--- TASK ---
Nothing is needed except the lines below that run from the one with "Servicios adicionales (975, 834)" through the one with "Editorial (46, 1504)", repeated exactly.

========

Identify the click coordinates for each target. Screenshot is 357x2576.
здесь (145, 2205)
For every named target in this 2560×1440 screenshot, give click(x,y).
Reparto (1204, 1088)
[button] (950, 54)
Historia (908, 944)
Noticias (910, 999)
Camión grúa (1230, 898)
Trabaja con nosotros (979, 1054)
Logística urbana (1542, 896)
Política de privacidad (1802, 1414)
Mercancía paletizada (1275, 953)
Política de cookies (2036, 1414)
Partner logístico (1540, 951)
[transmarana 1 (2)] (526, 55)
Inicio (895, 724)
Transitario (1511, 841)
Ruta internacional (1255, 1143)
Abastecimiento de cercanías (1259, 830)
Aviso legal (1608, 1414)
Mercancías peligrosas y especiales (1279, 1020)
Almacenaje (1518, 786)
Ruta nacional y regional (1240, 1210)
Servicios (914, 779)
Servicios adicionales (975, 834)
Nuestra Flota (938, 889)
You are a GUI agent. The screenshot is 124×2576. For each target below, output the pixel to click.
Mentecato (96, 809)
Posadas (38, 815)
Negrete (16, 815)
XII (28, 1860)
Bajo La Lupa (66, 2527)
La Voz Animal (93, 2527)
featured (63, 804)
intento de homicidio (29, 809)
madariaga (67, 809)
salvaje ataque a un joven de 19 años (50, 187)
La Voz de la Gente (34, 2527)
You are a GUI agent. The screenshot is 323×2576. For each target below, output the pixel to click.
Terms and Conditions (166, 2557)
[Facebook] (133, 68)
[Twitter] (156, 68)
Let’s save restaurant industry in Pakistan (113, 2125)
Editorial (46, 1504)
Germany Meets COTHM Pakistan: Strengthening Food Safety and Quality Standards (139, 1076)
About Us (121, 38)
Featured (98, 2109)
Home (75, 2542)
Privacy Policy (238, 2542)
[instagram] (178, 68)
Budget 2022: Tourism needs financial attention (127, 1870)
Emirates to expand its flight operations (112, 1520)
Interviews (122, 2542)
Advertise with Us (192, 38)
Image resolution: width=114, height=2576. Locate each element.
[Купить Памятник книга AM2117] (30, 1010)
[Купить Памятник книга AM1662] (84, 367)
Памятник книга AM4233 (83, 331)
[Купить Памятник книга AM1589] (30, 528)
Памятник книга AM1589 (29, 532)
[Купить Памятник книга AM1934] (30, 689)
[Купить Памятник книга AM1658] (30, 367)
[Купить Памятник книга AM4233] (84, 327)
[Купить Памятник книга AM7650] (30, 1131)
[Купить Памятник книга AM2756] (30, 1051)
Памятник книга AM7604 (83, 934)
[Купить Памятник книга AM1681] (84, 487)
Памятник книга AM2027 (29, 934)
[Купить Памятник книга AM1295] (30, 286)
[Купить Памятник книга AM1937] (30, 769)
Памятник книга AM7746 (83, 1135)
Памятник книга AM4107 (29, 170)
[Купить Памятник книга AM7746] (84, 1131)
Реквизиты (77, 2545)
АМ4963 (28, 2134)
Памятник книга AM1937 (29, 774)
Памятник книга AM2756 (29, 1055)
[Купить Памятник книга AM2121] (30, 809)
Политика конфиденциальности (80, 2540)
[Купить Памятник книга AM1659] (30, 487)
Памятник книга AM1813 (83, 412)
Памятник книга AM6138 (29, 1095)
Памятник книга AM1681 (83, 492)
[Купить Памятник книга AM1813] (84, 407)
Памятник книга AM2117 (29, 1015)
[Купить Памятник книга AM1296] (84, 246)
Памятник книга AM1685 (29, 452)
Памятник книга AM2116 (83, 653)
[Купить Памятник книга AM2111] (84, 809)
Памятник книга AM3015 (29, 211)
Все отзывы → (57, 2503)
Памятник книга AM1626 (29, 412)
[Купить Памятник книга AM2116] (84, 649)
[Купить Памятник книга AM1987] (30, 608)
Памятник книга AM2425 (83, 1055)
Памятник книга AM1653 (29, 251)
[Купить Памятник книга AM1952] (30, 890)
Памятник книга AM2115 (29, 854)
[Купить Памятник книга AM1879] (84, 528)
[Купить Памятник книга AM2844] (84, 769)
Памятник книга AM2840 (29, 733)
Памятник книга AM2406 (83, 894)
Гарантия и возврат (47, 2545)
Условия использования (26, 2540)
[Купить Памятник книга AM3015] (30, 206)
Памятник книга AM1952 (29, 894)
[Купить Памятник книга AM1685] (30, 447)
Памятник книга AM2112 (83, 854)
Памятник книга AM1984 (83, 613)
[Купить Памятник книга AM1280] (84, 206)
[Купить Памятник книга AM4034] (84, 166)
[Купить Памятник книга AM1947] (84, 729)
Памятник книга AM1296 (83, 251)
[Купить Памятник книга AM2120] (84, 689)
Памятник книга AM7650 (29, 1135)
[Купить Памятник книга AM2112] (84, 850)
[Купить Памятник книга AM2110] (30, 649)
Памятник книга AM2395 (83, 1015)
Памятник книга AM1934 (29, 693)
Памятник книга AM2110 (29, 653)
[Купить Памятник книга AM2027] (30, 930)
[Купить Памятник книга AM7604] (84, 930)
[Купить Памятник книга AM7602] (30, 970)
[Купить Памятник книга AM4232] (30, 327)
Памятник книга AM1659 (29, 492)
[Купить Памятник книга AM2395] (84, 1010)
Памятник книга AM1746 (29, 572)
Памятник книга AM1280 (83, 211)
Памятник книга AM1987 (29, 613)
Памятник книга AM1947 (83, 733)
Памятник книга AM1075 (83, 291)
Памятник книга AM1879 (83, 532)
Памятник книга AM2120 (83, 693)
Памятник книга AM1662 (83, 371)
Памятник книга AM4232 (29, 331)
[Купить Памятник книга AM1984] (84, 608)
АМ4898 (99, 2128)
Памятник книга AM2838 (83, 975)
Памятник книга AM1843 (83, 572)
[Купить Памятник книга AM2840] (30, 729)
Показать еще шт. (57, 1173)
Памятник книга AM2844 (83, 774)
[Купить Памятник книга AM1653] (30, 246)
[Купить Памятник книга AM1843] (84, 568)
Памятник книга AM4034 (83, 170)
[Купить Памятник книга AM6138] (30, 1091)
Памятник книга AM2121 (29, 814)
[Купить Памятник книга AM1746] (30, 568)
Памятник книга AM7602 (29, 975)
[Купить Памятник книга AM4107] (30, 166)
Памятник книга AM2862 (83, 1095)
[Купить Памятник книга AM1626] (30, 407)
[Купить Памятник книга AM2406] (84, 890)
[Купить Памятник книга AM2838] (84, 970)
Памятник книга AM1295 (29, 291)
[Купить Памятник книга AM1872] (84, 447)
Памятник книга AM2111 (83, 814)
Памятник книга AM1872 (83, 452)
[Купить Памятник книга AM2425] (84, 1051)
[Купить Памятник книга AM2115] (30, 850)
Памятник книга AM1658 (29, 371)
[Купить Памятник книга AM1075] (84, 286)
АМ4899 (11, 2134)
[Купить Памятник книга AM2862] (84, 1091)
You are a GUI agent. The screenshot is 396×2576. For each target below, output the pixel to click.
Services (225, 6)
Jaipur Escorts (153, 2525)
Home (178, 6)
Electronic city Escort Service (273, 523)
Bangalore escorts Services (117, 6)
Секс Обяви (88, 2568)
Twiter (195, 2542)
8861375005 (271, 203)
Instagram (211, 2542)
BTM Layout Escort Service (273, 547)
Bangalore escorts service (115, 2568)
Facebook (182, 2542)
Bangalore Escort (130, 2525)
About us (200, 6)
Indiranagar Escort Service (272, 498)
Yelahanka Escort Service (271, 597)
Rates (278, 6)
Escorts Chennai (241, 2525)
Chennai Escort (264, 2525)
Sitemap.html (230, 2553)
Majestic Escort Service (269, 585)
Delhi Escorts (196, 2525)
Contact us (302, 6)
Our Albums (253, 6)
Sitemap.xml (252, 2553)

========

--- RESULT ---
Servicios adicionales (975, 834)
Nuestra Flota (938, 889)
You are a GUI agent. The screenshot is 124×2576. For each target below, output the pixel to click.
Mentecato (96, 809)
Posadas (38, 815)
Negrete (16, 815)
XII (28, 1860)
Bajo La Lupa (66, 2527)
La Voz Animal (93, 2527)
featured (63, 804)
intento de homicidio (29, 809)
madariaga (67, 809)
salvaje ataque a un joven de 19 años (50, 187)
La Voz de la Gente (34, 2527)
You are a GUI agent. The screenshot is 323×2576. For each target below, output the pixel to click.
Terms and Conditions (166, 2557)
[Facebook] (133, 68)
[Twitter] (156, 68)
Let’s save restaurant industry in Pakistan (113, 2125)
Editorial (46, 1504)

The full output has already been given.